[[ Document segment, beginning ]]
During this stage the preprocessed version of the given dataset is passed to the Amnesia REST API, along with the metadata of the identified sensitive columns. The foundation of data anonymisation in Amnesia is generalisation hierarchies.
Generalization hierarchies are a set of rules that define how specific values should be substituted by more general ones in the anonymisation process.
The generalisation hierarchy which defines how these replacements take place is provided by the user as input to the algorithm.
attributeType | Hierarchy classes |
---|---|
string | Distinct, Masking |
date | Distinct, Range |
int | Distinct, Range |
double | Distinct, Range |
Additionally, users are given the capability of configuring a handful of parameters that are of high significance for the proper function of Amnesia via the pipeline-config.properties file:
-
K: The k-anonymity factor that refers to the number of times each combination of values appears in a data set
-
FANOUT: It refers to the number of children for each hierarchy tree
-
STRING_ANON_METHOD: It refers to the way Amnesia handles and anonymises strings
The available options are distinct (for replacement of text values by random variables) and mask (for masking text values)
-
MASK_LENGTH: Used in cases when the masking method is utilised for anomynisation and refers to the number of the mask characters
Considering the previous, the anonymization process of RoG can be unfolded into the following steps:
-
For each dataset attribute, an anonymization hierarchy is created
-
Each hierarchy is loaded to Amnesia REST API
-
Each hierarchy is binded with the coresponding attribute
-
Each attribute/column is anonymized
Amnesia REST API produces a plethora of anonymisation solutions that guarantee k-anonymity. However, RoG uses the least strict anonymisation solution so that the interpretability of the dataset is preserved as much as possible
-
Anonymized attributes/columns are merged into the raw dataset
The following table provides examples of data for which k-anonymity has been ensured:
Age | Zip Code | Nationality |
---|---|---|
<30 | 130** | * |
>=40 | 1485* | * |
3* | 130** | * |
After the anonymization process has been completed, the anonymized dataset, along with other intermediately produced files, can be accessed under the directory ./batch_analyzer/src/build.
Although the proposed pipeline can be applied in big diverse datasets and to a wide range of application domains, it allows for enrichment and improvements.
[[ Document segment, end ]]
[[ Recorded information, beginning ]]
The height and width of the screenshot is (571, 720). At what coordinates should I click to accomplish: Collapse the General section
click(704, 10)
[[ Recorded information, end ]]
[[ Recorded information, beginning ]]
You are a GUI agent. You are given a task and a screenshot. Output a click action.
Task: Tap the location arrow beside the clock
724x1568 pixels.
[[ Recorded information, end ]]
[[ Recorded information, beginning ]]
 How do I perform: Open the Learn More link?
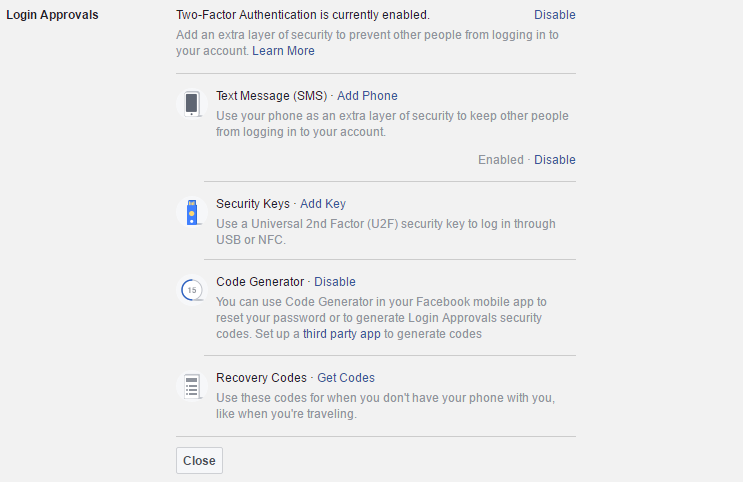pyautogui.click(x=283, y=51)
[[ Recorded information, end ]]
◆ Work instructions
Rewrite the passage on data anonymization, starting at the words "During this stage" and ending after "the anonymisation process.", and change "Amnesia REST API" to "Amnesia service". You won't need the data for this.

◆ Reply
During this stage the preprocessed version of the given dataset is passed to the Amnesia service, along with the metadata of the identified sensitive columns. The foundation of data anonymisation in Amnesia is generalisation hierarchies.
Generalization hierarchies are a set of rules that define how specific values should be substituted by more general ones in the anonymisation process.